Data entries
——

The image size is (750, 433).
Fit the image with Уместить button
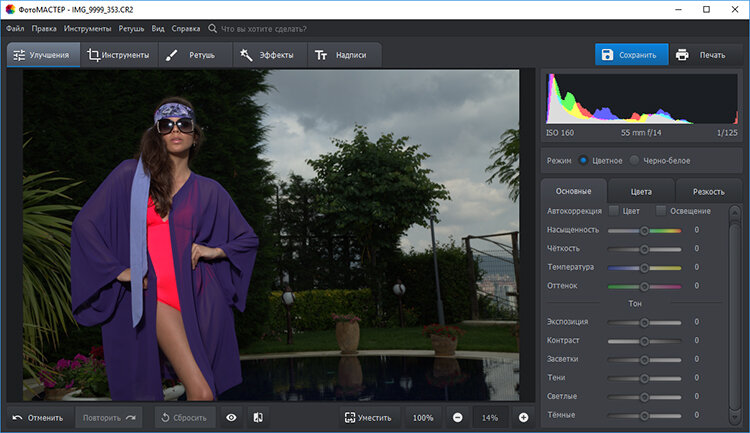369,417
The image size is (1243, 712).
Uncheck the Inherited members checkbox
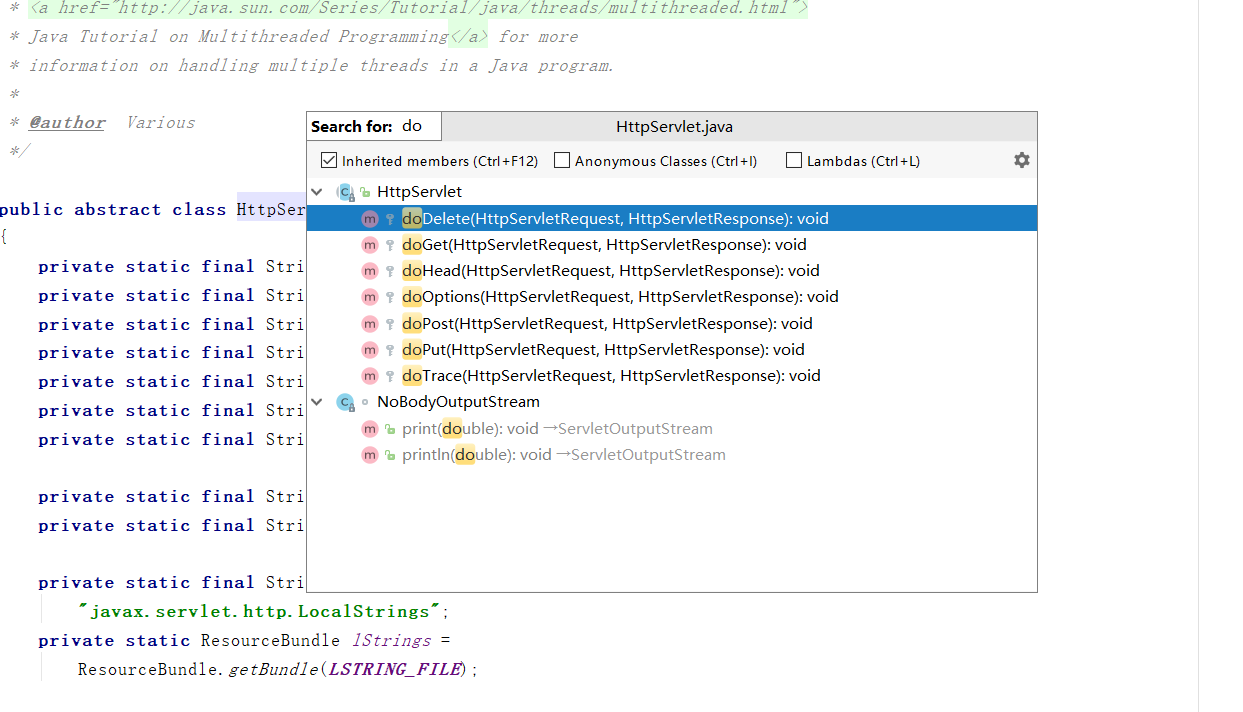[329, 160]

——

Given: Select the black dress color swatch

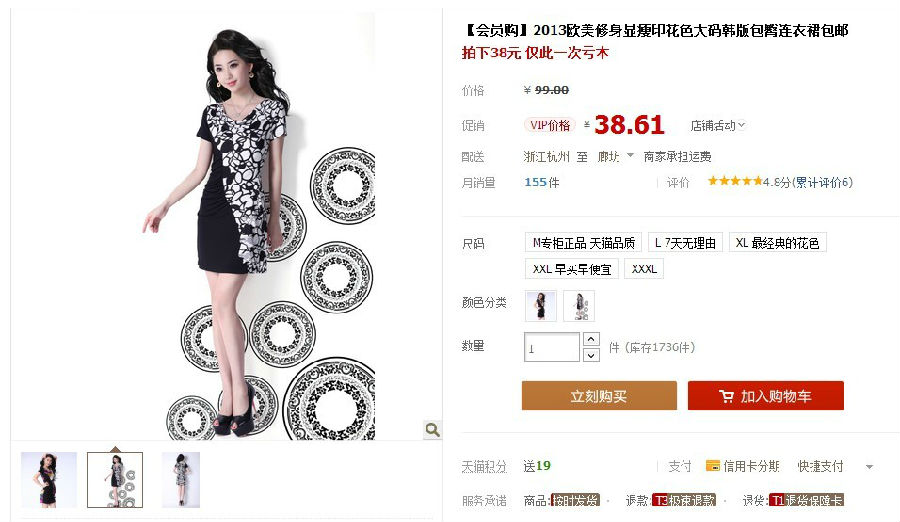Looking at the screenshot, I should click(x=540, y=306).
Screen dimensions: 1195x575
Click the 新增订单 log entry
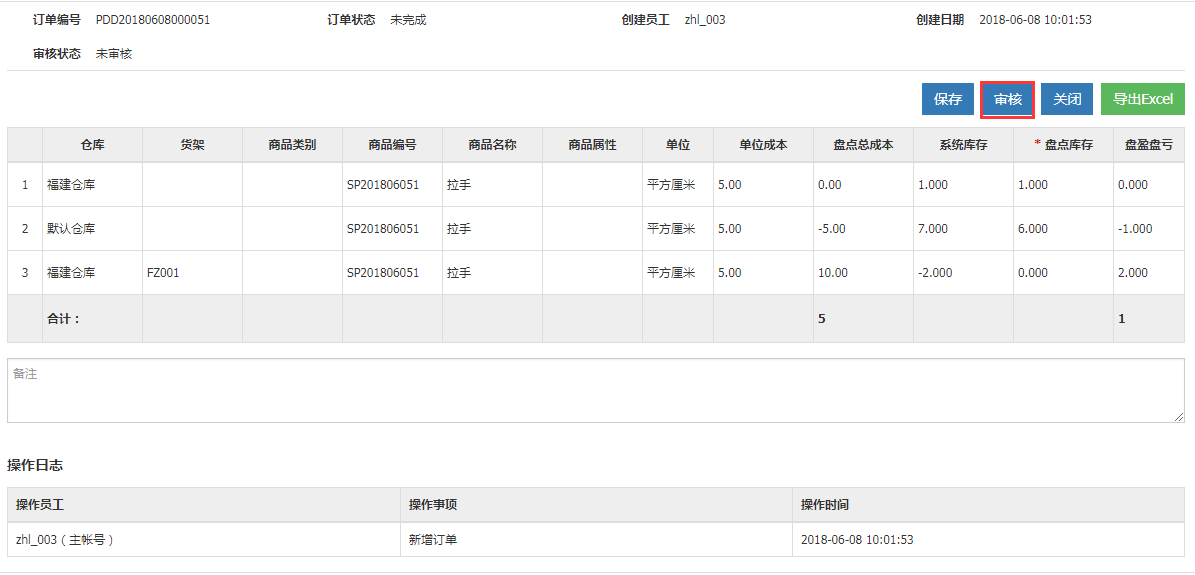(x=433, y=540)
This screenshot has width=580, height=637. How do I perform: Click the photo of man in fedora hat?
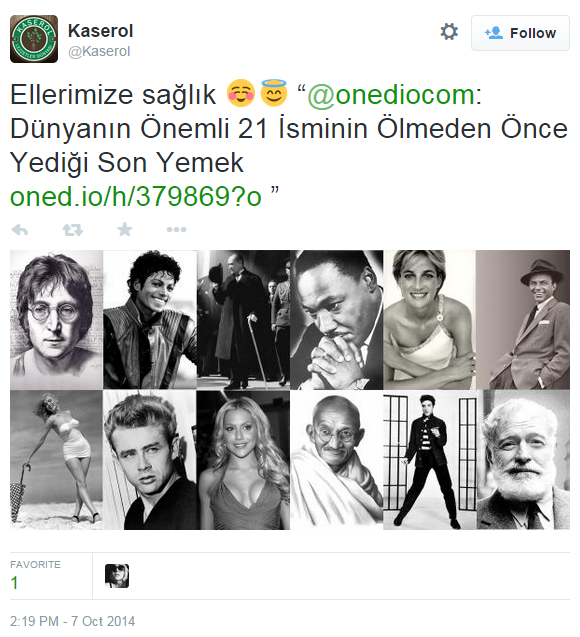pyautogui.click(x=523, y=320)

——

▶ [Task description]
Where does "size" occur in the data? Copy each line that has it.

▶ [Output for this exercise]
The image size is (750, 433).
The image size is (1243, 712).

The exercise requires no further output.